---- Text
# Overview

We're now switching focus away from the Network Science (for a little bit), beginning to think about _Natural Language Processing_ instead. In other words, today will be all about teaching your computer to "understand" text. This ties in nicely with our work on wikipedia, since wikipedia is a network of connected pieces of text. We've looked at the network so far - now, let's see if we can include the text. Today is about 

* Installing the _natural language toolkit_ (NLTK) package and learning the basics of how it works (Chapter 1)
* Figuring out how to make NLTK to work with other types of text (Chapter 2).

# Installing and the basics

> _Reading_
> The reading for today is Natural Language Processing with Python, first edition (NLPP1e) Chapter 1, Sections 1.1, 1.2, 1.3\. [It's free online](http://www.nltk.org/book_1ed/). 
> 
> * **Important**: Do not use the newest version of this book. Use the first edition. (The newest version is based on on Python 3).
> * **Important**: Seriously, remember that we're using the *first edition*.
> 

> _Exercises_: NLPP1e Chapter 1\.
> 
> * First, install `nltk` if it isn't installed already (there are some tips below that I recommend checking out before doing installing)
> * Second, work through chapter 1. The book is set up as a kind of tutorial with lots of examples for you to work through. I recommend you read the text with an open IPython Notebook and type out the examples that you see. ***It becomes much more fun if you to add a few variations and see what happens***. Some of those examples might very well be due as assignments (see below the install tips), so those ones should definitely be in a `notebook`. 
 

In [2]:
import nltk
nltk.download()
#text1.concordance("monstrous")

showing info https://raw.githubusercontent.com/nltk/nltk_data/gh-pages/index.xml


True

In [51]:
from IPython.display import Image, display
from nltk.draw import TreeWidget
from nltk.draw.util import CanvasFrame
import os
import pprint
from __future__ import print_function 
from __future__ import division
ntlk_data=os.getcwd() + "\\nltk"  #data resource
nltk.data.path.append(ntlk_data)
print (ntlk_data)
from nltk.book import *
print (text1.concordance("monstrous"),"\n")
print (text1.similar("monstrous"), "\n")
--------
> _Brief A_:
Please translate this sentence from the NLTK overview into Spanish: "In other words, today will be all about teaching your computer to 'understand' text."
> _Brief B_:
Using the NLTK overview, explain in one to three sentences why the first edition of the book is required instead of the newest version.
---- Dataset content
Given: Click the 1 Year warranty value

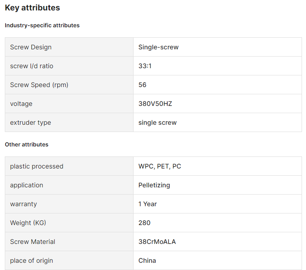Looking at the screenshot, I should [148, 204].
--------
> _Task output A_:
En otras palabras, hoy todo girará en torno a enseñarle a tu computadora a "entender" texto.

> _Task output B_:
The newest version of the book is based on Python 3, so the first edition is the one to use.